*TASK:* Retype the stretch of the article on pension fund investment in Central and Eastern Europe from "Rachel Oliver finds" through "their total portfolio.".

Rachel Oliver finds investors' interest increasing

Pension fund money appears to be dribbling rather than flowing into the markets of Central and Eastern Europe. A lack of substantial track records coupled with the questionable expertise offered by some of the investment managers in the area is compounded by the inherent distrust of the region grounded in most pension fund managers.

Even for those who feel slightly more confident with the political climates in Russia and the Czech Republic in particular, only a small fraction of Europe's pension fund money is available for allocation to this region. So most of the money now being ploughed into Central and Eastern Europe derives from insurance companies and banks. Pension funds are dipping their toes in the water, investing, more often than not, a maximum of 0.5-1% of their total portfolio.

By comparison, continental insurance and bank investment is booming. According to most fund managers operating in the region, the vast amount of their business comes from this sector, with pension interest remaining minimal. Active countries in particular include Switzerland, Germany, the Netherlands and Scandinavia with a surprising interest from Spanish institutions in the Invesco East Europe Development Fund. This of course contradicts a common-ly held view in the marketplace: that cultural affinity plays a predominant part in emerging market asset allocation. The assumption is that Spain will automatically overlook Central and Eastern Europe to favour Latin America as the main investment choice.

So if a traditionally conservative state such as Spain can venture east, are European pension funds likely to take a bigger slice of the market as well? Perhaps not just yet. The 1996 survey of UK pension funds, carried out by the WM Company, found that out of the £400bn ($655bn) assets monitored, only £150m was invested in European emerging markets and those were dominated by investments in Portugal, Turkey and Greece. And in light of the fact that the average UK pension equity allocation is around 70-80% of the portfolio, it is not likely that their continental counterparts will be contributing much more.

Pension funds across Europe are certainly not battering down their investment managers' doors with demands to invest vast sums in Bulgarian eq-uity, but there are rumblings that a pick-up in investment may not be so far in the future. Many pension funds are simply sitting back and watching the situation for a while, waiting for that opportune moment to either expand their portfolios or make a first investment once the initial furore has passed.

Nick Pettinatti, managing director of Shell Pension Fund's investment arm, Shell Pensions Management Services (see box) is certain other funds are including the region in their asset allocation decisions: There's no doubt in my mind that other funds are broadening the base of their emerging markets portfolio," he says. "Central and Eastern Europe fits in nicely, driven I think because you are looking for high growth and also the stimulus of their association with Western Europe, the EU as prospective member candidates and much enhanced if NATO agrees to them becoming members of the NATO alliance."

*EXCERPTED RECORDS:*
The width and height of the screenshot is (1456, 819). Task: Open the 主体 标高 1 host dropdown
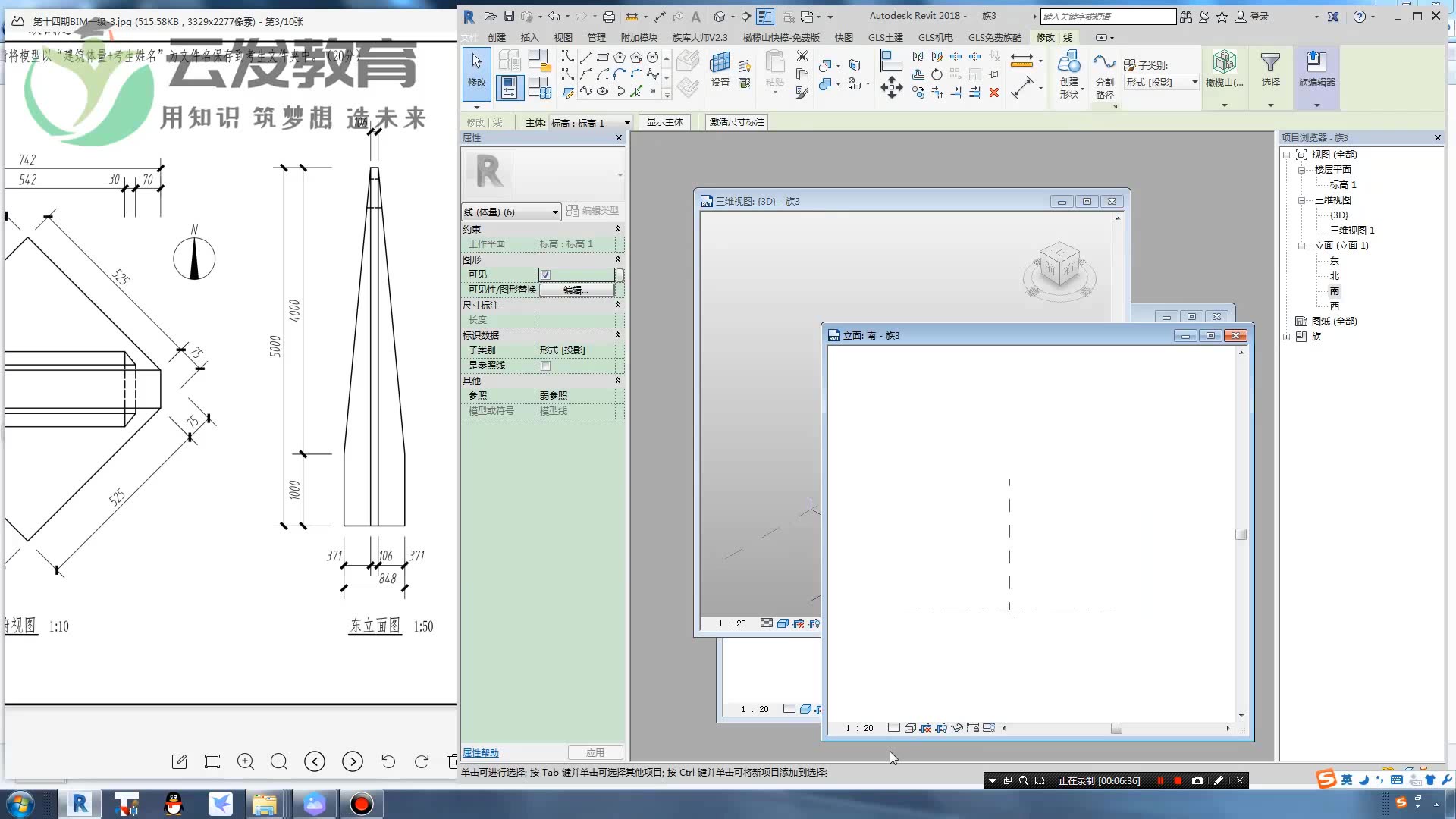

--

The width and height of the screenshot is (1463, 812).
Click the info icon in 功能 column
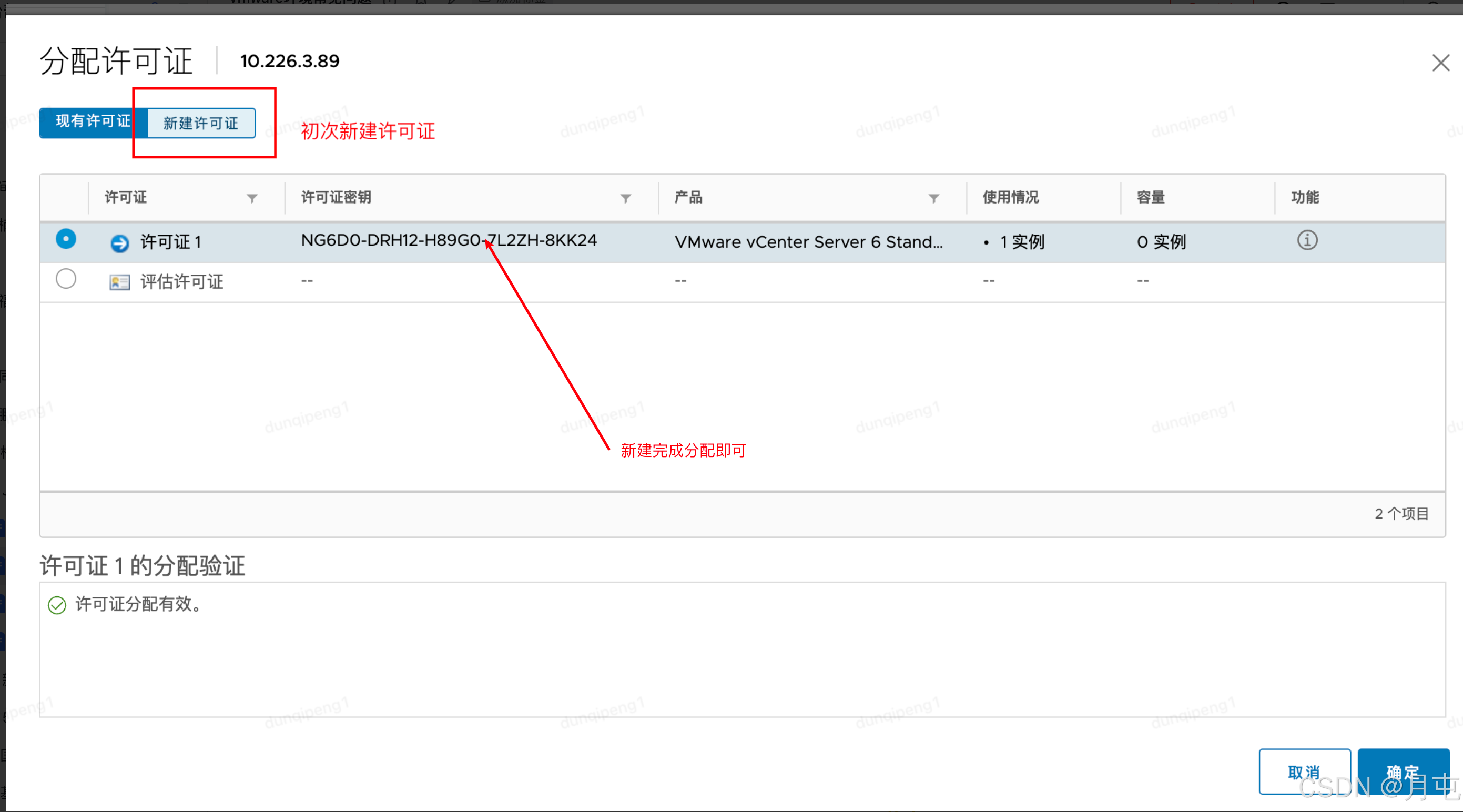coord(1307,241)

*THE OUTPUT:*
Rachel Oliver finds investors' interest increasing

Pension fund money appears to be dribbling rather than flowing into the markets of Central and Eastern Europe. A lack of substantial track records coupled with the questionable expertise offered by some of the investment managers in the area is compounded by the inherent distrust of the region grounded in most pension fund managers.

Even for those who feel slightly more confident with the political climates in Russia and the Czech Republic in particular, only a small fraction of Europe's pension fund money is available for allocation to this region. So most of the money now being ploughed into Central and Eastern Europe derives from insurance companies and banks. Pension funds are dipping their toes in the water, investing, more often than not, a maximum of 0.5-1% of their total portfolio.